• [Exercise description] Please rewrite the records as a numbered list, omitting blank lines, starting from the first line and ending with the line that contains "click(x=1029, y=70)", inclusive.

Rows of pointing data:
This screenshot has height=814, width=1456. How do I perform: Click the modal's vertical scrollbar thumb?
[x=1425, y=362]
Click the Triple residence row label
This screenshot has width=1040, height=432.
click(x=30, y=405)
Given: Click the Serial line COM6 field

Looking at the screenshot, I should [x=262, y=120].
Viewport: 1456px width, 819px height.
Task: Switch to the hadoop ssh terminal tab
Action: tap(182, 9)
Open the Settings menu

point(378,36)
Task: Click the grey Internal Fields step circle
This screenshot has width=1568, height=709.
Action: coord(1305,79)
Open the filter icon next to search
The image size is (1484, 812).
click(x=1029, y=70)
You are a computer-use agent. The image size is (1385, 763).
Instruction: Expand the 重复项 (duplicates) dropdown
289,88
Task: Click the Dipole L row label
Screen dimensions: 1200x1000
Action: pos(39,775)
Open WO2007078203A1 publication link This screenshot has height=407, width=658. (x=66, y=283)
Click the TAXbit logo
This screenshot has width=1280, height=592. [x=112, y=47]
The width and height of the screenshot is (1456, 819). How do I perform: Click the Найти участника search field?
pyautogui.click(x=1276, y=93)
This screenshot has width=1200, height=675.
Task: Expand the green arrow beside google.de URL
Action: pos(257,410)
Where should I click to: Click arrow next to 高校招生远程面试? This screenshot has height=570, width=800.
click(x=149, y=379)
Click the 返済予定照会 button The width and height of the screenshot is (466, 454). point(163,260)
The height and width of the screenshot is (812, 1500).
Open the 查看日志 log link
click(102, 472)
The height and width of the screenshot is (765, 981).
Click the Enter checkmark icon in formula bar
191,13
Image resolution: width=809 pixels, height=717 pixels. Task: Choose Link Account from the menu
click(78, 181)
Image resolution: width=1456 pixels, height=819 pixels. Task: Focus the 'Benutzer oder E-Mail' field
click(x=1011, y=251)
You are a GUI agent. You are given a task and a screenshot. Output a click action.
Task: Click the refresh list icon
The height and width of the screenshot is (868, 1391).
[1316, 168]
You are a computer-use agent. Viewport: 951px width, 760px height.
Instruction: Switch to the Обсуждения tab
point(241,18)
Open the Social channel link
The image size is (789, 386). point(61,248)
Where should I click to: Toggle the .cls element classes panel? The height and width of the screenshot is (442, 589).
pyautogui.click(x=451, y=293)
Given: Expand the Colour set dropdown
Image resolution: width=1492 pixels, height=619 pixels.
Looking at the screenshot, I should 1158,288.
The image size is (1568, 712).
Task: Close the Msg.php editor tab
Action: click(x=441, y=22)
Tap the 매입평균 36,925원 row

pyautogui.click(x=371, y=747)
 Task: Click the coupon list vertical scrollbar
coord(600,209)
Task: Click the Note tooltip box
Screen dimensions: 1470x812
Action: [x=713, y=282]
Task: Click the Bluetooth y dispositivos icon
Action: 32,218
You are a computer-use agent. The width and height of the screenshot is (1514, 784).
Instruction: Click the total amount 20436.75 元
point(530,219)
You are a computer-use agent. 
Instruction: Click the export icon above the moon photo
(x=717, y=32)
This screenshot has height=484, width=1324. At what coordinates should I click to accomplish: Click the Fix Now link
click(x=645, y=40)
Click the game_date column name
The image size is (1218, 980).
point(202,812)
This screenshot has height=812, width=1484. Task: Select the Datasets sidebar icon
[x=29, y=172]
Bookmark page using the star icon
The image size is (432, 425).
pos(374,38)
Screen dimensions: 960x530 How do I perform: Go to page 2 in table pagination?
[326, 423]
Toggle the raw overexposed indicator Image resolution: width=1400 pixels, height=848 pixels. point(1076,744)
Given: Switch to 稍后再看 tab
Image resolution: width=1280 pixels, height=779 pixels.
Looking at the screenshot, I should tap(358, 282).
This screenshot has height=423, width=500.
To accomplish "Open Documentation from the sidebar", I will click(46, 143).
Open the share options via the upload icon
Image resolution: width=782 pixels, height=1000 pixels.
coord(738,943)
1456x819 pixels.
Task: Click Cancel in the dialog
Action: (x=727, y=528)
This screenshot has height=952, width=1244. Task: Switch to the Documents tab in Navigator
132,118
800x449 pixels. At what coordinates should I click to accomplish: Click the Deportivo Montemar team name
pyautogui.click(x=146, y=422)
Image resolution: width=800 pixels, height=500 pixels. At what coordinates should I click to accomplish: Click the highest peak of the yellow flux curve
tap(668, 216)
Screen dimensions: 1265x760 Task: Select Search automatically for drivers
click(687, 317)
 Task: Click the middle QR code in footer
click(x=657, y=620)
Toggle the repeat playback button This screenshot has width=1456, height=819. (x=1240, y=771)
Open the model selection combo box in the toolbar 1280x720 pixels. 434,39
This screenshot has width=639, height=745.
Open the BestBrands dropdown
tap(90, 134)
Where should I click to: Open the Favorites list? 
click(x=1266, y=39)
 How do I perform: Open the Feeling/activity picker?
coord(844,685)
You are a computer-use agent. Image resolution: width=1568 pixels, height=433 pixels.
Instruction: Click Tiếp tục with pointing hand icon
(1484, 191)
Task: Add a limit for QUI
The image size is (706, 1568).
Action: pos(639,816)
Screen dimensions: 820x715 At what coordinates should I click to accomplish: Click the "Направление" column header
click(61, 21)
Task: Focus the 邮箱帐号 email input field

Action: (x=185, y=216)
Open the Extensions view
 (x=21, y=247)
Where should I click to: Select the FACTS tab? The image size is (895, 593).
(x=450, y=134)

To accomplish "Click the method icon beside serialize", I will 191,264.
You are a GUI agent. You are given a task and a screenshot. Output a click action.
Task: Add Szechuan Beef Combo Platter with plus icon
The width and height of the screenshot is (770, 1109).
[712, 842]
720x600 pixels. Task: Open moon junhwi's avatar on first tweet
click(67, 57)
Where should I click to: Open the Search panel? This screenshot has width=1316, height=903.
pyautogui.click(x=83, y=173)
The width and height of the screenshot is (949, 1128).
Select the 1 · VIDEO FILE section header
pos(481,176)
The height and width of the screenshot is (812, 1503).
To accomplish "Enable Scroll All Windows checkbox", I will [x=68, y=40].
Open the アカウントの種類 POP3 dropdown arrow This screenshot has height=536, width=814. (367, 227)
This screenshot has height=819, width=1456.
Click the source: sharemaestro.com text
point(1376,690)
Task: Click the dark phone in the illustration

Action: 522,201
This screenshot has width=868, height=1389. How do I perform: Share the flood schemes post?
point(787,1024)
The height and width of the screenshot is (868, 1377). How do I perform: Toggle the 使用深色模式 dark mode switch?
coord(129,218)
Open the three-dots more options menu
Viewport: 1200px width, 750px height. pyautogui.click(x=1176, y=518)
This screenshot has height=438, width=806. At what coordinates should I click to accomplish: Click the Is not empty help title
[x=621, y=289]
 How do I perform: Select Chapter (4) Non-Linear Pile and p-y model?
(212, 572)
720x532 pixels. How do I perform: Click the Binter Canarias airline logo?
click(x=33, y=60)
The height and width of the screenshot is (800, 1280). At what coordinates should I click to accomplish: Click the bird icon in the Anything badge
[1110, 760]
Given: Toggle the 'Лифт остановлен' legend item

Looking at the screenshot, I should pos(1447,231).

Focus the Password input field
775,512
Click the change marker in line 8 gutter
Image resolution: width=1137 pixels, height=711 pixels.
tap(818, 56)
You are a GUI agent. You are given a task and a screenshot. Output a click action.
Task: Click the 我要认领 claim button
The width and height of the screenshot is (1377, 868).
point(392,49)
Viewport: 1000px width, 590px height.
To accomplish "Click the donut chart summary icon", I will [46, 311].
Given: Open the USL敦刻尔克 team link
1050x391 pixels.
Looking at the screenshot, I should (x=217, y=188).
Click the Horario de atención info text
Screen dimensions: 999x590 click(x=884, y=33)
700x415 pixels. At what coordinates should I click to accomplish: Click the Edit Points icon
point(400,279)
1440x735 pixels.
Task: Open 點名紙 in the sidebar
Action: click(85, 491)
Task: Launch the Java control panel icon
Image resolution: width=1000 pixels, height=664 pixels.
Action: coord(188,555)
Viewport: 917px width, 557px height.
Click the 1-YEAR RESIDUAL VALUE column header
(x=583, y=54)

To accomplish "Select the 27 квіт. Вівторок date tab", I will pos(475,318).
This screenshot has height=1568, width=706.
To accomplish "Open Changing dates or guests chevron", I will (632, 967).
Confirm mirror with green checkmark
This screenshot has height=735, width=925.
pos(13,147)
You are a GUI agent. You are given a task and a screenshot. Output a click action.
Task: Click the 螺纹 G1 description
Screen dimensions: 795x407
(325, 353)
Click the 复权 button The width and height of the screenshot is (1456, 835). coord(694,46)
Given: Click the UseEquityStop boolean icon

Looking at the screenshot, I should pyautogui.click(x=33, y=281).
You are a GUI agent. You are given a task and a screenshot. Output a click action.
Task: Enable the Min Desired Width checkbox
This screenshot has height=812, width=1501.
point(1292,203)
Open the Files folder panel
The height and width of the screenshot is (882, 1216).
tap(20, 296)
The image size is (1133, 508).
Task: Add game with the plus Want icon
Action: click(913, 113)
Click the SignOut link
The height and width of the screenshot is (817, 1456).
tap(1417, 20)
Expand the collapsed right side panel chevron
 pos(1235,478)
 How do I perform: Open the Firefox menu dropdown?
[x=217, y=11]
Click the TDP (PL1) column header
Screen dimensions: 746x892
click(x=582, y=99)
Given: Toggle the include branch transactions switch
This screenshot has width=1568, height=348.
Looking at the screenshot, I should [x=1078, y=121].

• [Solution to this task]
1. This screenshot has height=814, width=1456. How do I perform: Click the modal's vertical scrollbar thumb?
2. [x=1425, y=362]
3. Click the Triple residence row label
4. This screenshot has width=1040, height=432.
5. click(x=30, y=405)
6. Given: Click the Serial line COM6 field
7. Looking at the screenshot, I should [x=262, y=120].
8. Viewport: 1456px width, 819px height.
9. Task: Switch to the hadoop ssh terminal tab
10. Action: tap(182, 9)
11. Open the Settings menu
12. point(378,36)
13. Task: Click the grey Internal Fields step circle
14. This screenshot has width=1568, height=709.
15. Action: coord(1305,79)
16. Open the filter icon next to search
17. The image size is (1484, 812).
18. click(x=1029, y=70)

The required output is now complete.